Ok, well google seems out for the moment on that particular feature, but it seems to me that this pricing feature of isbndb would still be quite useful. It easily allows the returned ISBNs to be ranked based on current availability. ISBNs being both new and in stock would be the most desirable as they would be most likely to have high quality covers along with useful things like access to reviews, ratings etc (not needed today but maybe in the future).
The GUI could put them at the top of the list and potentially format them in some way to indicate that those are preferred choices. New & in stock could have highest priority, in stock next, followed by ISBNs that return no availability info(google being in this latter category). I would be nice to have a checkbox or some option that allows the cover to automatically be retrieved when confirming the ISBN.
As far as the Amazon bit goes, figured out how to use the Amazon API effectively to solve that problem. Turns out that you need to have a developer ID to access the Amazon API, but that's free and trivially gotten. Forcing end users to sign up for that should theoretically leave any of the original poster's concerns about the license agreement to the end user and not to Calibre.

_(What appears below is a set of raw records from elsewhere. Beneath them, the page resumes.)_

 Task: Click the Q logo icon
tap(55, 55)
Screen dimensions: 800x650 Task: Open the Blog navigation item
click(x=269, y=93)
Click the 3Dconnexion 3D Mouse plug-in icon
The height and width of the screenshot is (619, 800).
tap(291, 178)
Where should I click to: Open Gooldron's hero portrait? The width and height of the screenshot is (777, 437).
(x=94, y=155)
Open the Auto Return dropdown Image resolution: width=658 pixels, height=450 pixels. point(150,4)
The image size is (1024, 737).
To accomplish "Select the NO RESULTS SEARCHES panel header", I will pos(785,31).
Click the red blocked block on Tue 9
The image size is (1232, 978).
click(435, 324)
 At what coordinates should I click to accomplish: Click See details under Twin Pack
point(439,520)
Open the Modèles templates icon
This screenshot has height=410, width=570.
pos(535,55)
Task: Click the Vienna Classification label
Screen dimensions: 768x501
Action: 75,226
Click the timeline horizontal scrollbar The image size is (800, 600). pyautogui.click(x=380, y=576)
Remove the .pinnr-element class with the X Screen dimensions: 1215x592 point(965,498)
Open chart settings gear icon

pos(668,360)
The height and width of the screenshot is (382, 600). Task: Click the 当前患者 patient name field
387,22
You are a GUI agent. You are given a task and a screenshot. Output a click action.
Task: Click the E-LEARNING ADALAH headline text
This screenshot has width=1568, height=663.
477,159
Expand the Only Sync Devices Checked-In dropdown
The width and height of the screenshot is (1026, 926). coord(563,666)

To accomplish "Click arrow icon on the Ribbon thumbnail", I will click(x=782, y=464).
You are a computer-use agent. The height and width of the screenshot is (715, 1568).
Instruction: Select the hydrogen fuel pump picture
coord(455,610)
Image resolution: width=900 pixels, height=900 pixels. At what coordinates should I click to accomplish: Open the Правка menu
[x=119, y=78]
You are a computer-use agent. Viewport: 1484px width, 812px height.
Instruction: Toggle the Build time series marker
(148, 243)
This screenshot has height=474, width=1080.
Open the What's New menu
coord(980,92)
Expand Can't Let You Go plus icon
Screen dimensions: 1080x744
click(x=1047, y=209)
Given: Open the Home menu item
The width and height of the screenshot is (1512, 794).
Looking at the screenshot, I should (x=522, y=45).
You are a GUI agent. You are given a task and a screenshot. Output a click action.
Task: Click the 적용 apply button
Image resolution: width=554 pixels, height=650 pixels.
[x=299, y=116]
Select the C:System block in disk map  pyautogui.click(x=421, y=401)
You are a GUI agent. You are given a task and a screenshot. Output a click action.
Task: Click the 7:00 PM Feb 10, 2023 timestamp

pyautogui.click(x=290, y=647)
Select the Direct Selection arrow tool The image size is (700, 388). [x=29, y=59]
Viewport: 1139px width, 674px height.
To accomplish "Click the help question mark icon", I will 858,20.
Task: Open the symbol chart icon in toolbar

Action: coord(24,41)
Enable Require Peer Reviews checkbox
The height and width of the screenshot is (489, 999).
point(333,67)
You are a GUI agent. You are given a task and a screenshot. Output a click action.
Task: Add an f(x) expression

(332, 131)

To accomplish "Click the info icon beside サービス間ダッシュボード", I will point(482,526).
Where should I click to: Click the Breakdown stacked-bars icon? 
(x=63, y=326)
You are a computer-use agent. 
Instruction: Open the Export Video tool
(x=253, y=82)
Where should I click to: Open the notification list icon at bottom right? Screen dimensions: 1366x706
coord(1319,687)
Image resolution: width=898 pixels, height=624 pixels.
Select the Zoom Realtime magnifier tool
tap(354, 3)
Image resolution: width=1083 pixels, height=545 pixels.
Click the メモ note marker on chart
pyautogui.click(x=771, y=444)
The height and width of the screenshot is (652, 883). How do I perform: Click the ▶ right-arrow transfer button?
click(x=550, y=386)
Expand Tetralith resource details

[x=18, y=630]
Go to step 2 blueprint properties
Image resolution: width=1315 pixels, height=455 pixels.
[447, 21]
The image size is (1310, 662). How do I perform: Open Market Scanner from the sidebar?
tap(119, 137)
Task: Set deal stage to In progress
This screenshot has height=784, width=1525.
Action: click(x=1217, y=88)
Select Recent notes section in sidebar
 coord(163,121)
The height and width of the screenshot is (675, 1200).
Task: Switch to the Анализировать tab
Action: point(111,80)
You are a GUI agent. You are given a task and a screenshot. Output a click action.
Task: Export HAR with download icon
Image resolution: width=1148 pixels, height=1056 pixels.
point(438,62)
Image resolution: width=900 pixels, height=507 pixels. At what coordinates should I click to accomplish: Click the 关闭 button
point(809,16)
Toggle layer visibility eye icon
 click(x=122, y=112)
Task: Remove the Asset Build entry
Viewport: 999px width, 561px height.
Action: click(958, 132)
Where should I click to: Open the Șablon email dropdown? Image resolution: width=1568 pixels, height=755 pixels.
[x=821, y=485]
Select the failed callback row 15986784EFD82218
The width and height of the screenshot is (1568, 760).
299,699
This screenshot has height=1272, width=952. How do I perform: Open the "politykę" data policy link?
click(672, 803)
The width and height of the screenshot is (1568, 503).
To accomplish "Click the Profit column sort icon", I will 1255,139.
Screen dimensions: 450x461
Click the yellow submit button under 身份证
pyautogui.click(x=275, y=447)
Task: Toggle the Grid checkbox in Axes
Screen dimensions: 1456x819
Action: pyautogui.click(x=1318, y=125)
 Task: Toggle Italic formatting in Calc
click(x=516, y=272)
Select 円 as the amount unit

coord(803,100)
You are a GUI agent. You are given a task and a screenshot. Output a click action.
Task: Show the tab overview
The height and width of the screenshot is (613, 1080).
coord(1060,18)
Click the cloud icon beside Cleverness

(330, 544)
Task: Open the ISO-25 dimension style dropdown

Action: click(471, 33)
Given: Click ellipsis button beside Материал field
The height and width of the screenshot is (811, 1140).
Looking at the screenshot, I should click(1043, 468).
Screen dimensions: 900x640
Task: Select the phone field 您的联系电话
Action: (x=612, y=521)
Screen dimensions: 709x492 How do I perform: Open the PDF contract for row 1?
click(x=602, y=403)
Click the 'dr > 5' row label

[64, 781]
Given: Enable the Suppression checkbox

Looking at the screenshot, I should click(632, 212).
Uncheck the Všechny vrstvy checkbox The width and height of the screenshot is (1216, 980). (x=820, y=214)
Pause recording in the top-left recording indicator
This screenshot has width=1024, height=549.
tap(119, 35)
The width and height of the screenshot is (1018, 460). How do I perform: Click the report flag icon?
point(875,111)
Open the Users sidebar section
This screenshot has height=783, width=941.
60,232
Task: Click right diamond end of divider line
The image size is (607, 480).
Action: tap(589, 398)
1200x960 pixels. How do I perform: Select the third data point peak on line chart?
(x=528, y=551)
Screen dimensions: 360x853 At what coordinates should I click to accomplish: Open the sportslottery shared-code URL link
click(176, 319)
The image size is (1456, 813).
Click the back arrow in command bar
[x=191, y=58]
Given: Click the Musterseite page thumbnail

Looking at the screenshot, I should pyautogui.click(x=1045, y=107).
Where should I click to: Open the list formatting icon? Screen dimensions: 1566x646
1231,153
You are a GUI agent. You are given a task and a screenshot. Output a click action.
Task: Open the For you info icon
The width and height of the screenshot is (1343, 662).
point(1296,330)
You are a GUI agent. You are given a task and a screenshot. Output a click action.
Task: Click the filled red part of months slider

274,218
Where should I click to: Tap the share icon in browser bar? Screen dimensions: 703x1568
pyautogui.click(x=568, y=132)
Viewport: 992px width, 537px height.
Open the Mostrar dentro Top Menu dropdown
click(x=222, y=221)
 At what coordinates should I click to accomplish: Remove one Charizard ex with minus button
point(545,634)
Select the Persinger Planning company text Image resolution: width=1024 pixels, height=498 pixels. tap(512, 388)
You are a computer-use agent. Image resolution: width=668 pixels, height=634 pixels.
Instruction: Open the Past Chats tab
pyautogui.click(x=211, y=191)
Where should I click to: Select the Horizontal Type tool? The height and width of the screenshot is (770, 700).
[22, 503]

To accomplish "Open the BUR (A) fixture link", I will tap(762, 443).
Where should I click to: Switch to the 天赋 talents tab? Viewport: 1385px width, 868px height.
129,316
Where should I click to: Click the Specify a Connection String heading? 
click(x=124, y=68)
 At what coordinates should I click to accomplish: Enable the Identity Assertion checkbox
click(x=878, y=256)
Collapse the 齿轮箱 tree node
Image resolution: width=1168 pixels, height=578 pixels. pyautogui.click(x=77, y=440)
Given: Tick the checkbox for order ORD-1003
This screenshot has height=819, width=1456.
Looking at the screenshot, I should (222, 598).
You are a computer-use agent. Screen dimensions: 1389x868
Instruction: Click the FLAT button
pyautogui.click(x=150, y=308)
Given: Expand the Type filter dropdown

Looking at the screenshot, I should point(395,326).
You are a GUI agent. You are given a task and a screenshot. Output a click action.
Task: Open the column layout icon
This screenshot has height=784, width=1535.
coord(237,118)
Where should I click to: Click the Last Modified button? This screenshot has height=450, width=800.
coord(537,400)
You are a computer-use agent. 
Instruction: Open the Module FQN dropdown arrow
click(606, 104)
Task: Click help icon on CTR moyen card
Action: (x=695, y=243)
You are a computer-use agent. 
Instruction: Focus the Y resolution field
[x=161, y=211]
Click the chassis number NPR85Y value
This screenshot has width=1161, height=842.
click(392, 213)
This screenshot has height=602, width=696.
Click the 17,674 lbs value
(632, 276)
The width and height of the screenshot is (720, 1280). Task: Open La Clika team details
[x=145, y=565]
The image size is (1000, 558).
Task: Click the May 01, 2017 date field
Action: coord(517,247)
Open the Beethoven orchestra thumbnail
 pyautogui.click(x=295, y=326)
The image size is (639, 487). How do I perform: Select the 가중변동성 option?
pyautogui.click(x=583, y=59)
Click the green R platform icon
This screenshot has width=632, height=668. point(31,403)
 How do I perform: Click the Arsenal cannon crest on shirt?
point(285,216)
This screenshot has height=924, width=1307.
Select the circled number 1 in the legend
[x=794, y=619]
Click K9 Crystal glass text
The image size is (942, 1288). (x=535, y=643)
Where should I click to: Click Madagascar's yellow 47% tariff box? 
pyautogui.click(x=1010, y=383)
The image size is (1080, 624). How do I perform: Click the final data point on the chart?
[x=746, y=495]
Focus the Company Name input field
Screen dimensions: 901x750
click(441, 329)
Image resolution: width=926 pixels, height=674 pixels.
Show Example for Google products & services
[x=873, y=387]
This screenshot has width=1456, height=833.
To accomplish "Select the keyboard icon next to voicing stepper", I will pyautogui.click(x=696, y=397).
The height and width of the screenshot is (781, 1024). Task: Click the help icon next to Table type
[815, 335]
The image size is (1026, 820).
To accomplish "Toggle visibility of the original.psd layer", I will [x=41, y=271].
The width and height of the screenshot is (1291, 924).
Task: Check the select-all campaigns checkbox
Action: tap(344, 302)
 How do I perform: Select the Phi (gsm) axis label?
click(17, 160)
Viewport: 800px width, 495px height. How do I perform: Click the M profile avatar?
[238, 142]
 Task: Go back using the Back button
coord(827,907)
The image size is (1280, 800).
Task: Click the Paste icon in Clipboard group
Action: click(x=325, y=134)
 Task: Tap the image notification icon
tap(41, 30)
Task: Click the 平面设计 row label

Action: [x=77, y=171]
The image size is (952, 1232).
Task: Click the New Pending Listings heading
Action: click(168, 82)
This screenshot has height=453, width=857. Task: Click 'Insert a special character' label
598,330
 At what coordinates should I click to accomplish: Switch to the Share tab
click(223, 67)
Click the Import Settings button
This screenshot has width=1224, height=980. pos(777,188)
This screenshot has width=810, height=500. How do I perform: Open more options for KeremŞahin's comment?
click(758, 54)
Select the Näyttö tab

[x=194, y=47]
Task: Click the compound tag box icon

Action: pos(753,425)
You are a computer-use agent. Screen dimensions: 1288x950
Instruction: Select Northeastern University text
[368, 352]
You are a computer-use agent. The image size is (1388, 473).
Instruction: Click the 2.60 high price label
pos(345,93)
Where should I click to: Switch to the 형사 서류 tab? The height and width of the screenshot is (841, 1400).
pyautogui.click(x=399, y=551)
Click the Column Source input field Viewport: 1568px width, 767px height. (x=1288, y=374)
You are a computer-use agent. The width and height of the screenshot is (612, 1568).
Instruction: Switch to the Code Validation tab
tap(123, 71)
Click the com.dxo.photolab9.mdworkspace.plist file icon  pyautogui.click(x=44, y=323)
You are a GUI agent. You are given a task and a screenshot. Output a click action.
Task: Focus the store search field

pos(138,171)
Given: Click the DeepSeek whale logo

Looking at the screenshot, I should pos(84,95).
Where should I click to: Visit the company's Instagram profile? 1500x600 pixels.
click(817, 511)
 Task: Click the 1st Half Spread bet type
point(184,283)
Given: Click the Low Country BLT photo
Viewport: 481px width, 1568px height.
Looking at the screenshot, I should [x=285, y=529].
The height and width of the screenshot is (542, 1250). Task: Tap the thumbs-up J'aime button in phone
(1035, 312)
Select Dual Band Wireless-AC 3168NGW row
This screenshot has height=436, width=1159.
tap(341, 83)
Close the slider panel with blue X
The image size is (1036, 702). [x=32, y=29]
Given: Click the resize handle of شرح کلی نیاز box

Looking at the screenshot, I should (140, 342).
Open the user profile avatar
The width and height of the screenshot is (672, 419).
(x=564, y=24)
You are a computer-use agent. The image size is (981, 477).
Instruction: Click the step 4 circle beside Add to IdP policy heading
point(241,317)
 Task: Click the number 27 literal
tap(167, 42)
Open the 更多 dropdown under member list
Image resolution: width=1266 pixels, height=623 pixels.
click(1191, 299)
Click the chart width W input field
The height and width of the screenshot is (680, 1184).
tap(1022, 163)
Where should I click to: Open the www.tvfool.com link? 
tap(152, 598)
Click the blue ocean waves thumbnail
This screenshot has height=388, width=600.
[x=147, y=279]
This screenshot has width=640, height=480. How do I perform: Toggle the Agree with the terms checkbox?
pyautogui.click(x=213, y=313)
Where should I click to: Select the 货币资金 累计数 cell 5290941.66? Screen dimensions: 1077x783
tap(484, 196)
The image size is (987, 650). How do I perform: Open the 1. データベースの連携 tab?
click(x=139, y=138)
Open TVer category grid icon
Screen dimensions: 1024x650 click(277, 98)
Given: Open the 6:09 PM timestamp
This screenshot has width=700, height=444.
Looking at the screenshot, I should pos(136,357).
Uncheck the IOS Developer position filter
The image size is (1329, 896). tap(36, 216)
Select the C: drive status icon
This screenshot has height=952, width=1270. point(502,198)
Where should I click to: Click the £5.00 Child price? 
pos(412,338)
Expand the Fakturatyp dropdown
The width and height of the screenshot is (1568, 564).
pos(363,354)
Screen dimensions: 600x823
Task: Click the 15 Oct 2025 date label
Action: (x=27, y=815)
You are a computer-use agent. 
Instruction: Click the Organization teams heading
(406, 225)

Once you have the developer ID you take the ISBN-10 and submit it to Amazon using the examples below:
This is a working example from a tutorial on kokogiak.com and uses authentication information published there:
Code:
http://xml-us.amznxslt.com/onca/xml?Service=AWSECommerceService&SubscriptionId=19267494ZR5A8E2CGPR2&AssociateTag=kokogiak7-20&IdType=ISBN&ItemId=0316038377&Operation=ItemLookup&ResponseGroup=Medium,ItemAttributes,OfferFull&SearchIndex=Books
The actual URL needed once a user signs up for a developer account looks like this (non-functioning example):
Code:
http://xml-us.amznxslt.com/onca/xml?Service=AWSECommerceService&AWSAccessKeyId=<key_deleted>&IdType=ISBN&ItemId=0316038377&Operation=ItemLookup&ResponseGroup=Medium,ItemAttributes,OfferFull&SearchIndex=Books
Note that with the free developer account only the AWSAccessKeyId is required vs. AssociateTag & SubscriptionId in the working example URL.
The different bits of this are:
- AWSAccessKeyId=<key_here> - use ID provided by amazon after free signup, go to http://aws.amazon.com/ to sign up.
- IdType=ISBN - Set this to search by ISBN-10, though other options are possible
- ItemId=0316038377 - ISBN-10 here
- ResponseGroup=Medium - additional arguments possible as illustrated above, medium seems to cover the basic requirements
- SearchIndex=Books - search category required
Once that's submitted it spits back an xml file. One of the nodes is called '<LargeImage>', this is the full res image URL. There are other nodes with Editorial reviews and product descriptions as well. Using the Kokogiak credentials gave a bit of extra data, not sure if that's possible with a free account, but it's not critical for what we're discussing here.